## TASK OBJECTIVE
Copy the lines word for word, from the first line through the line containing "I will coord(108,257).", with both of those lines included.

[Rows of pointing data]
>> START
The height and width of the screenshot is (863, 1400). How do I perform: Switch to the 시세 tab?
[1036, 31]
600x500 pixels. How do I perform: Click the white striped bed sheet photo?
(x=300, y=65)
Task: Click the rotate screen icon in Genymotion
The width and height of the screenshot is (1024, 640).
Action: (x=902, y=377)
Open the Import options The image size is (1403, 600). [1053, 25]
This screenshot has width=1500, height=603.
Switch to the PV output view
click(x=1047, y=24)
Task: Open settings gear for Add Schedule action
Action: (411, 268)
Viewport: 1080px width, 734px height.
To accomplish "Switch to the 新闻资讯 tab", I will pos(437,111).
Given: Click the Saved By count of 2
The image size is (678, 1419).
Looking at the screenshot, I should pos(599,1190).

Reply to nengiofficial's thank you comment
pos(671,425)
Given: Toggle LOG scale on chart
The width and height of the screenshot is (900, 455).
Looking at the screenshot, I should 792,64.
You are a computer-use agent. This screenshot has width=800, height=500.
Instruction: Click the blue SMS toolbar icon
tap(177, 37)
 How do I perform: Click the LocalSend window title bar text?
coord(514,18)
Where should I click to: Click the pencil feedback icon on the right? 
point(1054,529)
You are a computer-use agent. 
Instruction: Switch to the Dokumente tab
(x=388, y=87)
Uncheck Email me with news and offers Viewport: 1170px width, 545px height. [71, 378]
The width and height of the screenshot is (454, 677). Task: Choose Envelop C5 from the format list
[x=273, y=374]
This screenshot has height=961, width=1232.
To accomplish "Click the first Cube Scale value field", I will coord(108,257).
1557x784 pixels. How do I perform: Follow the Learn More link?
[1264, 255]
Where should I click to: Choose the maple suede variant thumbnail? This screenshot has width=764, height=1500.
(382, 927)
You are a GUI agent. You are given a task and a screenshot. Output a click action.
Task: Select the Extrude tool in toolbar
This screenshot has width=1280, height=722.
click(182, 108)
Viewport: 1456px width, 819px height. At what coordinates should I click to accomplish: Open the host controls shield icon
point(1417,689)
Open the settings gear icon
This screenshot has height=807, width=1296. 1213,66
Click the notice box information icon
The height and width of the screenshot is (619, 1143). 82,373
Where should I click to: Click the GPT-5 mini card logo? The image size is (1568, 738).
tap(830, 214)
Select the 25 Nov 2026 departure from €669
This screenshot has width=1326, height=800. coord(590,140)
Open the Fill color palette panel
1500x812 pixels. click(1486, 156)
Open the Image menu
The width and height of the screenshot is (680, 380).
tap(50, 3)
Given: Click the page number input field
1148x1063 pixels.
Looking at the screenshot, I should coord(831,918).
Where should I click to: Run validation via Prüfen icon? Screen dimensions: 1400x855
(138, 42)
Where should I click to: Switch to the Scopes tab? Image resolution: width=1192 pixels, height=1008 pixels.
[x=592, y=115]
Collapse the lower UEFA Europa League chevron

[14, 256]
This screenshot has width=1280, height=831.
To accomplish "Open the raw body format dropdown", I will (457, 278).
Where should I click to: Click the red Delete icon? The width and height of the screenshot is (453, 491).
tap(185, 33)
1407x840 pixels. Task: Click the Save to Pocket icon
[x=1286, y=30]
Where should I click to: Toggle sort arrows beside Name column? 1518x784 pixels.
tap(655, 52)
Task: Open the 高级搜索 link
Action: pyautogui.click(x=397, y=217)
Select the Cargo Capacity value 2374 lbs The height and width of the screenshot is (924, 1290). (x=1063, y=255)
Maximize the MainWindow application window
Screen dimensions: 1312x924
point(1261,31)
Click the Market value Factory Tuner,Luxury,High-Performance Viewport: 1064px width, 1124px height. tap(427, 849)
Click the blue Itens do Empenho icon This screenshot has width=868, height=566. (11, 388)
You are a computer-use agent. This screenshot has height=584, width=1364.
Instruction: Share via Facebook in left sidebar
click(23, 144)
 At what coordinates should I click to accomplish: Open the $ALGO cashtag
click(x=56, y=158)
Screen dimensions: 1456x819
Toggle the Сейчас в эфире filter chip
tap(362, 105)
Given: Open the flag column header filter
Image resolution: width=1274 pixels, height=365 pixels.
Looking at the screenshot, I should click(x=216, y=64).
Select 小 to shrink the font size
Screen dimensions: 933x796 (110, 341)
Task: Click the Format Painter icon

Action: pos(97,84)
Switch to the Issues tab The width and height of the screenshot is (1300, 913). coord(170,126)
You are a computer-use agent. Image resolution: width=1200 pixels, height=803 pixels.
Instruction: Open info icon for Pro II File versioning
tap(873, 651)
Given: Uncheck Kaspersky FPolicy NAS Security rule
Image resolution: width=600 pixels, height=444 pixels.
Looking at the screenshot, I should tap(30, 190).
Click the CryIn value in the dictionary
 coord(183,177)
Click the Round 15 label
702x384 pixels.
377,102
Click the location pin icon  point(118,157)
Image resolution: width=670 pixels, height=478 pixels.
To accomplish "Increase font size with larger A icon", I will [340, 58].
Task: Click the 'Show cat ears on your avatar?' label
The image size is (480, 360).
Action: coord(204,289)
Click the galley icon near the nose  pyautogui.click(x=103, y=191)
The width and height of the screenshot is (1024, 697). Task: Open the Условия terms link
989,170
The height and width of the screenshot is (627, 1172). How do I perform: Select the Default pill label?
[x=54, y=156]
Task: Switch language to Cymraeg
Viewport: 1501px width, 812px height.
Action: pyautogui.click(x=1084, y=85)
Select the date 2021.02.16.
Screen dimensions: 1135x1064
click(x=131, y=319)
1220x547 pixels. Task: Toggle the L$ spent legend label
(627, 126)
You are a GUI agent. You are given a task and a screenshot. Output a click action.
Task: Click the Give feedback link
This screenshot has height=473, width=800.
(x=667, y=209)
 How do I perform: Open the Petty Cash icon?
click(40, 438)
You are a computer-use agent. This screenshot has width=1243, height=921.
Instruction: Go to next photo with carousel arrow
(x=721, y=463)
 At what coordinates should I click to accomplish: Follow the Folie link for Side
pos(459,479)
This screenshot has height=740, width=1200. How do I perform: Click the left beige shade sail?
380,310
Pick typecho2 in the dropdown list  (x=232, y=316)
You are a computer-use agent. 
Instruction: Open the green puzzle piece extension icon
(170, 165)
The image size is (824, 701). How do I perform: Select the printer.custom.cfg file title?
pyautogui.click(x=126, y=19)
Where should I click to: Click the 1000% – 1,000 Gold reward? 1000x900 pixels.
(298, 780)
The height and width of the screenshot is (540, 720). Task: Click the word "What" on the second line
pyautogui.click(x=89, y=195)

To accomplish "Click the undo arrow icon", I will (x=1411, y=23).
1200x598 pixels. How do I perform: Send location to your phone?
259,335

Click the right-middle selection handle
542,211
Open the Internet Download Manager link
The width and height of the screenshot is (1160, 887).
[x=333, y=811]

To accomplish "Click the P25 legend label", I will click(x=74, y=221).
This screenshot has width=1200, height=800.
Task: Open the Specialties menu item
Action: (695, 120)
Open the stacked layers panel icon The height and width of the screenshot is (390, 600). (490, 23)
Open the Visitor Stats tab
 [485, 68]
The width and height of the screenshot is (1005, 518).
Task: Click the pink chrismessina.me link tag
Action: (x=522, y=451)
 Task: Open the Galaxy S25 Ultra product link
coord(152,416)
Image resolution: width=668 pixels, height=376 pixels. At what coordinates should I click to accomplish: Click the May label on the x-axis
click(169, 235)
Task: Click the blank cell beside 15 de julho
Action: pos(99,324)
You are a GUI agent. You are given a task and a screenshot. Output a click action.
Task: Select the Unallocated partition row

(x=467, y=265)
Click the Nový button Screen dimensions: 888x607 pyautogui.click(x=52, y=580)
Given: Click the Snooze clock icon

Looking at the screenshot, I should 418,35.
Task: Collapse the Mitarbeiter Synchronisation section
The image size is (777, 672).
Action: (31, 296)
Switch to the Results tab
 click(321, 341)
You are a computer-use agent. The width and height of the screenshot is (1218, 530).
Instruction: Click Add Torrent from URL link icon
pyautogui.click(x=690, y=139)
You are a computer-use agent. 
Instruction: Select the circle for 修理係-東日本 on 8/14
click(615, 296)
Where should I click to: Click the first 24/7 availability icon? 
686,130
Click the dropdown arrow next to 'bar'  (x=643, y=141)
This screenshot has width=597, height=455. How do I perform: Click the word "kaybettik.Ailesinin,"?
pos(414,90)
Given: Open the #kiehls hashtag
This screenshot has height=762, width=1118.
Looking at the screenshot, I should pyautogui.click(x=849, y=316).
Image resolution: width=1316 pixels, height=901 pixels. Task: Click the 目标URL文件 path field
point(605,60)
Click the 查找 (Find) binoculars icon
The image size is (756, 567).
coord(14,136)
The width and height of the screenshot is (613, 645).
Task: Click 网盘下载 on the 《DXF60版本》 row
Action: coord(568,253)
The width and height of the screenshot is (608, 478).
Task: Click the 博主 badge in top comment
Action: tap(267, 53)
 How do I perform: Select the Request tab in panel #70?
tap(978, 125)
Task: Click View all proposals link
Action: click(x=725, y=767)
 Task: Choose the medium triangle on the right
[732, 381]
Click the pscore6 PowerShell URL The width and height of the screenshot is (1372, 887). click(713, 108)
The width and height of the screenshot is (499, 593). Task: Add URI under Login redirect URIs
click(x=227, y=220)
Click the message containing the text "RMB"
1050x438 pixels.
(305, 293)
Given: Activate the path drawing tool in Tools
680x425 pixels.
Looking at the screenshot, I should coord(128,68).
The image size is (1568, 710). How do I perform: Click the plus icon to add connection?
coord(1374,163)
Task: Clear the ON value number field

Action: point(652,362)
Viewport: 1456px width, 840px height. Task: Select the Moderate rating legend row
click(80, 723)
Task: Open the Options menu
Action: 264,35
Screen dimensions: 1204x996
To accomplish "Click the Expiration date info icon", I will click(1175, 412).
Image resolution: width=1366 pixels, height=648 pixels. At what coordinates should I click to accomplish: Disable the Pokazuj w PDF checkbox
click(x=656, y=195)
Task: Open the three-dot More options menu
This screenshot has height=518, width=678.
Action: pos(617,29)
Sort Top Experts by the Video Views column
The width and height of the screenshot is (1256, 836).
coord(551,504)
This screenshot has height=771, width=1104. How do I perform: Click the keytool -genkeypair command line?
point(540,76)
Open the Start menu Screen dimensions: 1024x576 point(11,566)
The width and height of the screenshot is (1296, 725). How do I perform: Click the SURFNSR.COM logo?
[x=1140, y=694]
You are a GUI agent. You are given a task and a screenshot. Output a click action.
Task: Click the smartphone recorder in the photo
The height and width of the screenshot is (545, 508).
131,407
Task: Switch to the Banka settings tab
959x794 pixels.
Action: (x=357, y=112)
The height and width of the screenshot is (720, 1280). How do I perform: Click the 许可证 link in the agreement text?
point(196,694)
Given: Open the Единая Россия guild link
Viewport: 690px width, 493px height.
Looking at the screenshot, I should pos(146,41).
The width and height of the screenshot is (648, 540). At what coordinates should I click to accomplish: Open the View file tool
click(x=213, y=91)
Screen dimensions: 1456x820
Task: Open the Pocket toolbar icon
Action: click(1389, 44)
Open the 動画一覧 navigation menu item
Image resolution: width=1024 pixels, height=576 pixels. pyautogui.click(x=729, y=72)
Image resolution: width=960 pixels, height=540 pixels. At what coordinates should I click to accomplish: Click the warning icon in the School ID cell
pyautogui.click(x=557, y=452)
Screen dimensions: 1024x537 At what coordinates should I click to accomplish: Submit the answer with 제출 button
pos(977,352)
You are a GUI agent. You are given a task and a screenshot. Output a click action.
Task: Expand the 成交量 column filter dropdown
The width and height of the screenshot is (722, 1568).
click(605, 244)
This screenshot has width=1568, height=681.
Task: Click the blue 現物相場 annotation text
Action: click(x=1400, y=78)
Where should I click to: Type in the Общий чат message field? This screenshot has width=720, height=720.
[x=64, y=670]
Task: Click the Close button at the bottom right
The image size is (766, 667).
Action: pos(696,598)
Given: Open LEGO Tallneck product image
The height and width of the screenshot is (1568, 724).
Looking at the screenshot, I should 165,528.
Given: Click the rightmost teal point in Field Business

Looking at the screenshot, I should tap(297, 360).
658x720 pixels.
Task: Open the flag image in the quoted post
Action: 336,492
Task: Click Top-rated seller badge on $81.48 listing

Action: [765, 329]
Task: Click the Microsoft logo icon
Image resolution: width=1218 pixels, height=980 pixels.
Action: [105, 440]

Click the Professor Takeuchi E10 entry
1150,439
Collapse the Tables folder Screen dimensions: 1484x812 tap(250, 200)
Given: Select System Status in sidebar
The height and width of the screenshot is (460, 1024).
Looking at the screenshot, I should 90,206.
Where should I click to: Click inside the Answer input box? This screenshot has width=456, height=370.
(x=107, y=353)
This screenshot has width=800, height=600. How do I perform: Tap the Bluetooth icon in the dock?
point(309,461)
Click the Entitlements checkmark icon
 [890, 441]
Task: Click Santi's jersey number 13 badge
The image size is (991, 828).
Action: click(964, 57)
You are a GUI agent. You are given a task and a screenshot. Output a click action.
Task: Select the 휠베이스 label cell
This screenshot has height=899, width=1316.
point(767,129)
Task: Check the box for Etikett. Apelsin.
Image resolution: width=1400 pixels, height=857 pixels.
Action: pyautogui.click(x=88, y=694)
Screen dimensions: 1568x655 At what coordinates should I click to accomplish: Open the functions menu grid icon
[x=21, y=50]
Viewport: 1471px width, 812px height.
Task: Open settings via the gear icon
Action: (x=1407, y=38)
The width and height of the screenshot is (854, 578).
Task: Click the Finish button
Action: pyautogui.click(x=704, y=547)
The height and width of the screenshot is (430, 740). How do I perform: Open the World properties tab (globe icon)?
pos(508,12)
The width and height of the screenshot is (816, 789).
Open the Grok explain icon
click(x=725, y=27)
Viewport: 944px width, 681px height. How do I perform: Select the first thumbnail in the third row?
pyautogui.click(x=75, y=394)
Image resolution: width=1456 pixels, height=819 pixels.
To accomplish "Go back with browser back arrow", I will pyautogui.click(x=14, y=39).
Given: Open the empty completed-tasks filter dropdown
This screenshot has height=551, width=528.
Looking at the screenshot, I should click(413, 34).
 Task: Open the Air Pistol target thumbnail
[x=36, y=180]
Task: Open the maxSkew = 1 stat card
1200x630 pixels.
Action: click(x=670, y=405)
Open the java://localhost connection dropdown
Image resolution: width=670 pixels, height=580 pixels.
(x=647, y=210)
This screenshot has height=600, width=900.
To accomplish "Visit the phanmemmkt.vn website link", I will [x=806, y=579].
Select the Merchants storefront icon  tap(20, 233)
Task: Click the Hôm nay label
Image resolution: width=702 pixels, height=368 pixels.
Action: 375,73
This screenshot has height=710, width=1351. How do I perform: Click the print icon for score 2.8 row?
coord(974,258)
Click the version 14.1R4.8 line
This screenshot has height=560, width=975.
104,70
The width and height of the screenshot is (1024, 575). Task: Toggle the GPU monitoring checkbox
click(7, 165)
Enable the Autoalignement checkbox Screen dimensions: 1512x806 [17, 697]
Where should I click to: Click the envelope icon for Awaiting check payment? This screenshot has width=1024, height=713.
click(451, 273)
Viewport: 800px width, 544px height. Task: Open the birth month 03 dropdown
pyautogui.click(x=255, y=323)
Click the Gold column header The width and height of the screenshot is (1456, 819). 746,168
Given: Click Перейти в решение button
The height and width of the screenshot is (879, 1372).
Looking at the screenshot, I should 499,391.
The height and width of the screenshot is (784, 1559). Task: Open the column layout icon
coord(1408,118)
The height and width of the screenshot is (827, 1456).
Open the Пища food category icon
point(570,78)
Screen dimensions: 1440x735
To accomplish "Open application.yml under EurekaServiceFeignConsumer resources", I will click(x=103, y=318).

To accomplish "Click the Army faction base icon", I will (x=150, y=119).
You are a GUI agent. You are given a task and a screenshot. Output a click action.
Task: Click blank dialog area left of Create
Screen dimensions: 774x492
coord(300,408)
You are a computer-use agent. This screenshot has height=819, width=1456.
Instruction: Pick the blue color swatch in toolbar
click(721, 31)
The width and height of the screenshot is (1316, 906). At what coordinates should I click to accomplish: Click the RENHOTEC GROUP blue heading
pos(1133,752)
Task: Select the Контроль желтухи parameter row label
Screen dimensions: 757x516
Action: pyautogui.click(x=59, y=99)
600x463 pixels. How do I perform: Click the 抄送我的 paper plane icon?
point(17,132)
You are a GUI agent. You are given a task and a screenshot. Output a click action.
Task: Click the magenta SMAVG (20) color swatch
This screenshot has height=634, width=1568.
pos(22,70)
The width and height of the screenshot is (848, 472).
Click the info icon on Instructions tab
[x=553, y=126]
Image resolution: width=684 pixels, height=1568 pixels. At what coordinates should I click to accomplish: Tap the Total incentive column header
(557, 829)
>> END
## EXPECTED ANSWER
The height and width of the screenshot is (863, 1400). How do I perform: Switch to the 시세 tab?
[1036, 31]
600x500 pixels. How do I perform: Click the white striped bed sheet photo?
(x=300, y=65)
Task: Click the rotate screen icon in Genymotion
The width and height of the screenshot is (1024, 640).
Action: (x=902, y=377)
Open the Import options The image size is (1403, 600). [1053, 25]
This screenshot has width=1500, height=603.
Switch to the PV output view
click(x=1047, y=24)
Task: Open settings gear for Add Schedule action
Action: (411, 268)
Viewport: 1080px width, 734px height.
To accomplish "Switch to the 新闻资讯 tab", I will pos(437,111).
Given: Click the Saved By count of 2
The image size is (678, 1419).
Looking at the screenshot, I should pos(599,1190).

Reply to nengiofficial's thank you comment
pos(671,425)
Given: Toggle LOG scale on chart
The width and height of the screenshot is (900, 455).
Looking at the screenshot, I should 792,64.
You are a computer-use agent. This screenshot has width=800, height=500.
Instruction: Click the blue SMS toolbar icon
tap(177, 37)
 How do I perform: Click the LocalSend window title bar text?
coord(514,18)
Where should I click to: Click the pencil feedback icon on the right? 
point(1054,529)
You are a computer-use agent. 
Instruction: Switch to the Dokumente tab
(x=388, y=87)
Uncheck Email me with news and offers Viewport: 1170px width, 545px height. [71, 378]
The width and height of the screenshot is (454, 677). Task: Choose Envelop C5 from the format list
[x=273, y=374]
This screenshot has height=961, width=1232.
To accomplish "Click the first Cube Scale value field", I will coord(108,257).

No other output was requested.